» Task brief: Give back the listing word for word, from top to bottom.

» Material provided:
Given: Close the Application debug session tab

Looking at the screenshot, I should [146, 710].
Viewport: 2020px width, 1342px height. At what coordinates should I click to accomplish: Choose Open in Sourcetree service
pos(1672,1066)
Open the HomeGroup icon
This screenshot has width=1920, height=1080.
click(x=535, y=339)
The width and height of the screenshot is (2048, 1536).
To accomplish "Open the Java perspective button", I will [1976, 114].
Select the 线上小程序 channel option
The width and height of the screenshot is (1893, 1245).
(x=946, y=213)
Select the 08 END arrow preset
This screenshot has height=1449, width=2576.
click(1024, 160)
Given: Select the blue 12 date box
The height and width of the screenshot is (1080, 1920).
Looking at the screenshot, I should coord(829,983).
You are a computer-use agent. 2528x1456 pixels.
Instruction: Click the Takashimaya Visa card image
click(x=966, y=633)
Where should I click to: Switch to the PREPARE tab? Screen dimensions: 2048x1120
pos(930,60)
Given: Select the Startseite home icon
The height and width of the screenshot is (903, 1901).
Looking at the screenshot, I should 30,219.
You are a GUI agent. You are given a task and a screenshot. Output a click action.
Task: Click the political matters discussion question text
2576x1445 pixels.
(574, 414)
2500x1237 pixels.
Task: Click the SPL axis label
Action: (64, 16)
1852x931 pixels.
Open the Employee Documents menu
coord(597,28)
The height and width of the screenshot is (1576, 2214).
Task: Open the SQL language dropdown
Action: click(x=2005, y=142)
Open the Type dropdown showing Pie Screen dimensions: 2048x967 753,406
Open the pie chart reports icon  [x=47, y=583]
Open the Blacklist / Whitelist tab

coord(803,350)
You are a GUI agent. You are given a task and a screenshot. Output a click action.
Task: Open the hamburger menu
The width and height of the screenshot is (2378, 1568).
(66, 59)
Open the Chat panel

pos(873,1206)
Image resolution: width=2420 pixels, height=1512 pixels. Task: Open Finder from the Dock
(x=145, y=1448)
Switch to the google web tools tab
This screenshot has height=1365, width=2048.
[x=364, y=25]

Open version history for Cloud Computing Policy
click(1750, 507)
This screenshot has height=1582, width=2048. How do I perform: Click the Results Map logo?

» Solved problem:
Given: Close the Application debug session tab

Looking at the screenshot, I should [146, 710].
Viewport: 2020px width, 1342px height. At what coordinates should I click to accomplish: Choose Open in Sourcetree service
pos(1672,1066)
Open the HomeGroup icon
This screenshot has width=1920, height=1080.
click(x=535, y=339)
The width and height of the screenshot is (2048, 1536).
To accomplish "Open the Java perspective button", I will [1976, 114].
Select the 线上小程序 channel option
The width and height of the screenshot is (1893, 1245).
(x=946, y=213)
Select the 08 END arrow preset
This screenshot has height=1449, width=2576.
click(1024, 160)
Given: Select the blue 12 date box
The height and width of the screenshot is (1080, 1920).
Looking at the screenshot, I should coord(829,983).
You are a computer-use agent. 2528x1456 pixels.
Instruction: Click the Takashimaya Visa card image
click(x=966, y=633)
Where should I click to: Switch to the PREPARE tab? Screen dimensions: 2048x1120
pos(930,60)
Given: Select the Startseite home icon
The height and width of the screenshot is (903, 1901).
Looking at the screenshot, I should 30,219.
You are a GUI agent. You are given a task and a screenshot. Output a click action.
Task: Click the political matters discussion question text
2576x1445 pixels.
(574, 414)
2500x1237 pixels.
Task: Click the SPL axis label
Action: (64, 16)
1852x931 pixels.
Open the Employee Documents menu
coord(597,28)
The height and width of the screenshot is (1576, 2214).
Task: Open the SQL language dropdown
Action: click(x=2005, y=142)
Open the Type dropdown showing Pie Screen dimensions: 2048x967 753,406
Open the pie chart reports icon  [x=47, y=583]
Open the Blacklist / Whitelist tab

coord(803,350)
You are a GUI agent. You are given a task and a screenshot. Output a click action.
Task: Open the hamburger menu
The width and height of the screenshot is (2378, 1568).
(66, 59)
Open the Chat panel

pos(873,1206)
Image resolution: width=2420 pixels, height=1512 pixels. Task: Open Finder from the Dock
(x=145, y=1448)
Switch to the google web tools tab
This screenshot has height=1365, width=2048.
[x=364, y=25]

Open version history for Cloud Computing Policy
click(1750, 507)
This screenshot has height=1582, width=2048. How do I perform: Click the Results Map logo?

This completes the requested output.